The milestone Gemma 4 identified first: A feature burst in July–September 2018 — Scheduler time-slicing infrastructure (Scheduler.js, 144 insertions in one commit), then React.lazy, Suspense, and createContext v2 added within 6 weeks of each other.

This is factually accurate. Any React developer recognizes this as the foundation-laying period before Hooks went public.

The milestone that surprised me: Gemma 4 flagged January–February 2019 as a stability → bug storm transition, citing ca53456 (fix for useRef) and cb54567 (fix for infinite useEffect loops) within days of the 16.8.0 release. It specifically noted that ReactFiberHooks.js had 8 modifications in this period versus 2 in the preceding stable phase.

I had to look this up to verify. It's correct. The Hooks release in 16.8.0 (February 6, 2019) was followed by a cluster of hotfixes addressing edge cases in the hooks implementation that weren't caught before release. The file-level evidence in the commit stats makes this visible — but only if you're looking across all 24 commits simultaneously, not one at a time.

The health score: 79/100. Breakdown: +15 for high commit message quality, +10 for clear refactor era visible in 2019-05, -10 for 21% bug-fix ratio, and a neutral note for concentrated churn in ReactFiberHooks.js. Every factor is displayed, with evidence. No black-box number.

The Prompt Engineering That Took the Longest

Getting Gemma 4 to produce specific insights — not corporate-speak — was the hardest part of this project. It took three major iterations.

Iteration 1 (bad): Asked the model to "tell me the story of this codebase." It produced beautifully written hallucinations. "The team worked hard to address technical debt during a difficult refactoring period." Sounds good. Means nothing. Not a single commit hash cited.

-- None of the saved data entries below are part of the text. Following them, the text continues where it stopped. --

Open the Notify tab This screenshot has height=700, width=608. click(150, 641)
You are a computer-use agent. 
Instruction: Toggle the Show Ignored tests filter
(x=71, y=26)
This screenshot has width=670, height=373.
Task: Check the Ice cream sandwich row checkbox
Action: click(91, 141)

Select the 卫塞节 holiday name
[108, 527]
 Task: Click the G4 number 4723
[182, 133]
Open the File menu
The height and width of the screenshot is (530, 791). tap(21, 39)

Iteration 2 (better): Added a list of forbidden phrases: "technical debt", "the team", "seems like", "likely indicates", "possibly", "perhaps". Insights became slightly more factual but still vague. The model would say "there were many fixes in this period" without specifying how many, which period, or what was being fixed.

The breakthrough (Iteration 3): Injecting pre-computed metadata. Before any model call, my preprocessor now extracts:

A monthly commit histogram: 2019-03: 47 commits, 2019-02: 12 commits
Top changed files: ReactFiberHooks.js modified 8 times
Bug-fix ratio: 21% When this metadata is in the prompt, the model's job changes from counting to interpreting. Instead of asking "were there a lot of fixes in early 2019?" I'm telling it "there were 14 fix commits in 6 weeks targeting ReactFiberHooks.js — what does that mean?" The insights became specific and verifiable almost immediately.

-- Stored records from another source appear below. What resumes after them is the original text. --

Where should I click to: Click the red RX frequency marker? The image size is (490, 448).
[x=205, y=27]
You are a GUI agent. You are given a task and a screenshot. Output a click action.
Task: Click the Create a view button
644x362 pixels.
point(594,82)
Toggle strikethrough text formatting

The map-reduce split was the second major insight. Asking Gemma 4 to simultaneously produce flowing Thinking Mode prose and valid structured JSON produced neither well. Splitting into Step 1 (reasoning stream — clean markdown, no JSON) and Step 2 (JSON structuring from the reasoning trace) dramatically improved both. The live reasoning panel now shows actual analytical prose. The timeline data is reliably structured.

What I Learned About Gemma 4's Limitations

Small repos produce low-confidence analysis. Under 50 commits, the patterns aren't there yet. CodeDNA handles this gracefully — it labels the output clearly as "micro-analysis" rather than inventing dramatic narratives. But the wow factor is absent.

Vague commit messages are the real enemy. A repo full of "fix", "update", "wip" commits gives Gemma very little signal to reason from. The model tries — it picks up on date clustering and file patterns — but the confidence is honest: "data_quality: low", "insufficient evidence for causal narrative". I considered trying to work around this but decided against it. Honest uncertainty is more valuable than confident fabrication.

Model size vs. speed tradeoff is real. The 31B model produces noticeably richer reasoning. The 26B model is faster and more reliable on the free API tier. I defaulted to 26B primary with 31B fallback, and added OpenRouter as a second fallback layer with dynamic model discovery. For a solo developer on a laptop with no GPU, the API-first approach was the only realistic path.

The reasoning stream can't gracefully fall back mid-stream. If the primary model fails after the SSE connection is open, the stream errors rather than switching providers. The JSON structuring call (which runs in parallel) handles fallback correctly, but the stream panel may show an error while the timeline still renders successfully. I documented this honestly rather than hiding it.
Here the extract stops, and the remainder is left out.